Crocidii vicini e spari lontani, intrecciati nell’etere in filodiffusione,
sentenziavano l’esecuzione del cadavere di Shostakovich:
al funerale Pedro ‘El Loco’ schiaffeggiava
le chiappe d’una caraibica tutta seno e insicurezza.
E Cosenza era una giungla e il tuo cuore un corvo d’argento!
M’hai preso con te come il potere prende i rivoluzionari,
con gli occhi dietro la nuca e un morsetto di contegno inforcato per paura.
Ettolitri di profumo hanno sfrattato l’acqua dai mari
e io non so più dove passare le estati.
Dentro a un vento giallo piscio, dietro a un tavolo di corallo
il sole s’arrendeva all’ombra carlinghe e tu
condannavi la lametta per la sua sincerità.
Strepitano il fascino e la crosta terrestre sotto boschi di peli:
Gagarin e Rodolfo Valentino si consolano
piangendo vodka a Beverly Hills.
T’ho rifilato il mio amore dentro a un gattino di vetro:
all’anagrafelina Pedro, ma lo chiamavi ‘El Micio’.
Te lo portavi sempre nella borsetta,
costretto tra le Chesterfield e il rancore.
Che potevo fare io? Ho dovuto ucciderlo.
Miagolava in spagnolo e mi ricordava di noi.
Piovono brandelli di Siria sui nostri crani affaccendati:
stanotte ho sognato ‘El Micio’ rimproverarmi la vita,
aveva un kalashnikov e un gelato serrati tra le zampe.

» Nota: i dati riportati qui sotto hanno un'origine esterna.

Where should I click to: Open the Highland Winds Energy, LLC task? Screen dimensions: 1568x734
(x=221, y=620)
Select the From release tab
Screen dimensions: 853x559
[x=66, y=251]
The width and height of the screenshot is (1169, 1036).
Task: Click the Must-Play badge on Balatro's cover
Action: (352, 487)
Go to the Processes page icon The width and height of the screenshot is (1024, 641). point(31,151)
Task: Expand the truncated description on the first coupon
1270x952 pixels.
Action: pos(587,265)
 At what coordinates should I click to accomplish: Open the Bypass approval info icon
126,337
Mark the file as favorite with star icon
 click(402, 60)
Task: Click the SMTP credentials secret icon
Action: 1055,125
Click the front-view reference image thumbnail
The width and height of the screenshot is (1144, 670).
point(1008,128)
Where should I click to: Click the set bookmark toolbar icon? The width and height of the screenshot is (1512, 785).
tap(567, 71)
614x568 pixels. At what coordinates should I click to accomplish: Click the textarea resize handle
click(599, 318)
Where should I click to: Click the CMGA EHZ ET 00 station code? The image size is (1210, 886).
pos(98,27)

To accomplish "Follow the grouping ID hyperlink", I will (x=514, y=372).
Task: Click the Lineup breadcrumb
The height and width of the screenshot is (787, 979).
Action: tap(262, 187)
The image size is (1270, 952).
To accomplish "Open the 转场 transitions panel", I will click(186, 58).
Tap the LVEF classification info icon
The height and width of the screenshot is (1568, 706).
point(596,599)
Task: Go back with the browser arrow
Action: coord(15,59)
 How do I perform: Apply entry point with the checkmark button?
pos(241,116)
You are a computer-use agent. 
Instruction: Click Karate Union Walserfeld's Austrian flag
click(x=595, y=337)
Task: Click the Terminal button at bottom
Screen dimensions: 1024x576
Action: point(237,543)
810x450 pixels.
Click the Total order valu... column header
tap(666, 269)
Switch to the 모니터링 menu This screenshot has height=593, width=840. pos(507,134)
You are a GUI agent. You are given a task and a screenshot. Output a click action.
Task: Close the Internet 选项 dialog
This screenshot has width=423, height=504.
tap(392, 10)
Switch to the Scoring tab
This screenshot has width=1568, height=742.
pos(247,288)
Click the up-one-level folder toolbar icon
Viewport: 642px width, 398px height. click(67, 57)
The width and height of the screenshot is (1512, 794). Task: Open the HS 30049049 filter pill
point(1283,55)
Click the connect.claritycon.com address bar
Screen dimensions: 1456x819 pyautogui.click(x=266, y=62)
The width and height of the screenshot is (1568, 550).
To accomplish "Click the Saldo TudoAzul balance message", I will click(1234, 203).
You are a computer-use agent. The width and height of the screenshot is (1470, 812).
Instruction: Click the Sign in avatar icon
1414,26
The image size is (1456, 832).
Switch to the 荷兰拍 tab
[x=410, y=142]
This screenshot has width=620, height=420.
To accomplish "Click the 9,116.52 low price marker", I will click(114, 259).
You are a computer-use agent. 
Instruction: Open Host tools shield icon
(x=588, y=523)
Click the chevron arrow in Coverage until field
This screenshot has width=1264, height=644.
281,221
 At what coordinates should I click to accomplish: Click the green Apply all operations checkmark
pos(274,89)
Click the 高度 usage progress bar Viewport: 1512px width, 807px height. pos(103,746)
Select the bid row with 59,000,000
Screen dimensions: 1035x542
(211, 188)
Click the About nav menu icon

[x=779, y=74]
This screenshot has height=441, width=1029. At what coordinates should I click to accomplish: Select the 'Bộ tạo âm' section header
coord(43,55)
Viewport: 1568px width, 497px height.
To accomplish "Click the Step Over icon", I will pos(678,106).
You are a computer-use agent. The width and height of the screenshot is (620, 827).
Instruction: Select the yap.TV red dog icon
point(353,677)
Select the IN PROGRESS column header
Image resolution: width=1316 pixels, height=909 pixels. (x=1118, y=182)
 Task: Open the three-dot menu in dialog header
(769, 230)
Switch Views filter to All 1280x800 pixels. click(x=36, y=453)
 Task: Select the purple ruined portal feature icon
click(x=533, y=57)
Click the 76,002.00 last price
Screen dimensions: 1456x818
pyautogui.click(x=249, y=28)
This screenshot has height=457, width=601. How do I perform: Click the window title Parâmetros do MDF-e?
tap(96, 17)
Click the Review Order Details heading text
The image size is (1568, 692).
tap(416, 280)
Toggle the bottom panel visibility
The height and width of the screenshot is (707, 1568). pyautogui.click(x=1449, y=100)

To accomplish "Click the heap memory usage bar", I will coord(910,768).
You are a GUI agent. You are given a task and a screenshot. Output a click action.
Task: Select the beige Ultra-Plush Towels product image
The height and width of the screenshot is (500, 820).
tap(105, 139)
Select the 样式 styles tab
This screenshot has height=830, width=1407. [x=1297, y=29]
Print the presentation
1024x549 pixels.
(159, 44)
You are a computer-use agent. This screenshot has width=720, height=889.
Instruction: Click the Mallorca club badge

Da giorni stringevo nella tasca un pugno
di patatine da friggere con te nell’olio del mare:
adesso puzzano di carogna come le liane nella nostra città.
Sei tornata a trincerarti dietro il bancone e
stavolta credo sia per sempre: davvero! non volevo finisse così.
Cistifellico e inchiodato alla tivvù
guardo aerei di marzapane
ballare il reggaeton nei cieli di Aleppo.